JetMax manufactures strings of ornamental lights with covers shaped like tear drops. Each tear drop has eight grooves, an iridescent color, and is surrounded by a wire frame. They aren’t exactly high art, but they were sufficiently original for the Copyright Office to grant a copyright registration to JetMax. Dark clouds formed for JetMax when Big Lots launched its own set of tear drop decorative lights that also contained grooves and a wire frame. (A side-by-side comparison of the parties’ lights can be seen here.) JetMax sued for willful copyright infringement and both parties moved for summary judgment. Just in case the copyright light bulb has not turned on yet, the key issue at summary judgment was whether JetMax’s tear drop design was subject to copyright protection in light of the decision in Star Athletica.
The trial court noted that “pictorial, graphic, or sculptural features” of a useful article are subject to copyright protection only if those features “can be identified separately from, and are capable of existing independently of, the utilitarian aspects of the article.” In assessing this issue in light of Star Athletica, the court noted that copyright protection exists if: (1) the features can be perceived as two or three dimensional works of art separate from the useful article; and (2) the features would qualify as protectable works either on their own or fixed in some other medium if they were “imagined separately” from the useful article into which they are incorporated.
Applying this test, the trial court held the decorative tear drops have sculptural qualities that can be readily identified. And, these sculptural qualities of the tear drops can exist independently of the lights that they cover. Thus, plaintiff’s tear drops passed the Star Athletica test, which left defendant in a weepy state.
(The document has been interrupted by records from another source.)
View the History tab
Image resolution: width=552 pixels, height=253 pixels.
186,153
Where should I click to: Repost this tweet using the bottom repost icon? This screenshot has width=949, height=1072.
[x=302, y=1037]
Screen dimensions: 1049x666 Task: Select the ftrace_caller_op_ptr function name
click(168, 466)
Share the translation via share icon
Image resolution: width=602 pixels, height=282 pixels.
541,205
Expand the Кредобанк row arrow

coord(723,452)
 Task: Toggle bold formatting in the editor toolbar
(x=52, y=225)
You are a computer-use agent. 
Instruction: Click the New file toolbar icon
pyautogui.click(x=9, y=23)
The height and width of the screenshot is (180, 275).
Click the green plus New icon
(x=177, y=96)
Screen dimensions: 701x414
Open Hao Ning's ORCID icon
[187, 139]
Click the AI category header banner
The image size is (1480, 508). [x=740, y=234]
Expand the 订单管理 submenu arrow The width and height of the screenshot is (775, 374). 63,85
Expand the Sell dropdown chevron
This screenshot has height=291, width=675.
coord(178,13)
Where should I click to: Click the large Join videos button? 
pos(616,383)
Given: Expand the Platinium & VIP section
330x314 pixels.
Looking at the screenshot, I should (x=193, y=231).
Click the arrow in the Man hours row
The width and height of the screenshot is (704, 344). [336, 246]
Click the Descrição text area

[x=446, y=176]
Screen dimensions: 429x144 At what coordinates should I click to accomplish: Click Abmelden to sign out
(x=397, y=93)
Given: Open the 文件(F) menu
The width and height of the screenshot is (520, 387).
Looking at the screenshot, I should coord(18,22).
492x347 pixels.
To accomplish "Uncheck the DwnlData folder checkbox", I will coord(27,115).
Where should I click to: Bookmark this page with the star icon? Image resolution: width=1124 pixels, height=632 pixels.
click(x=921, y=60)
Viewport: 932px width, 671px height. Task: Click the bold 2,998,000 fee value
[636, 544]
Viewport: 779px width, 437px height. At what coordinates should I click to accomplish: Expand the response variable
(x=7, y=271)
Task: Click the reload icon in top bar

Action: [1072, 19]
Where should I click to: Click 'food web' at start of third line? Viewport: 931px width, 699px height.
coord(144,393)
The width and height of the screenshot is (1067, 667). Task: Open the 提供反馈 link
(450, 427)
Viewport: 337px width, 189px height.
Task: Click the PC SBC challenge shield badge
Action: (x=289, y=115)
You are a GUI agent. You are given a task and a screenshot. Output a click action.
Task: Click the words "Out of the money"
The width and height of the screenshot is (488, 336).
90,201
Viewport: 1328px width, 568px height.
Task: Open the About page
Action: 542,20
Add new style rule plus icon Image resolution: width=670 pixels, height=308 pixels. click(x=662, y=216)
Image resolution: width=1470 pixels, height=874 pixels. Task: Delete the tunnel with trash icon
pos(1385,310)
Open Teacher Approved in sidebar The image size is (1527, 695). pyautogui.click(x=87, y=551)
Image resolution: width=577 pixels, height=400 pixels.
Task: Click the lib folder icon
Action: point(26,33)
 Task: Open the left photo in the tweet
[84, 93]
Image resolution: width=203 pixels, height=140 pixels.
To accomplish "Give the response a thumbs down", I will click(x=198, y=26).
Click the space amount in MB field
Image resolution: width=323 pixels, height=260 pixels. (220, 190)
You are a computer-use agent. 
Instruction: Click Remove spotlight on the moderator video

Then why, you ask, does the title to this post indicate that that plaintiff was also left distraught by the court’s decision? Because even though plaintiff zig-zagged past Star Athletica, that does not mean plaintiff’s utilitarian design is sufficiently original for purposes of copyright protection in the first instance (Justice Thomas told us as much in Star Athletica). On this issue, the trial court observed that although it appears plaintiff’s design is “likely original,” there are genuine disputes of material fact that need to be reserved for trial. The court did not explain what those disputes were, so we are all in the dark until the bright lights of the courtroom shine down on the parties at trial. May the best team win!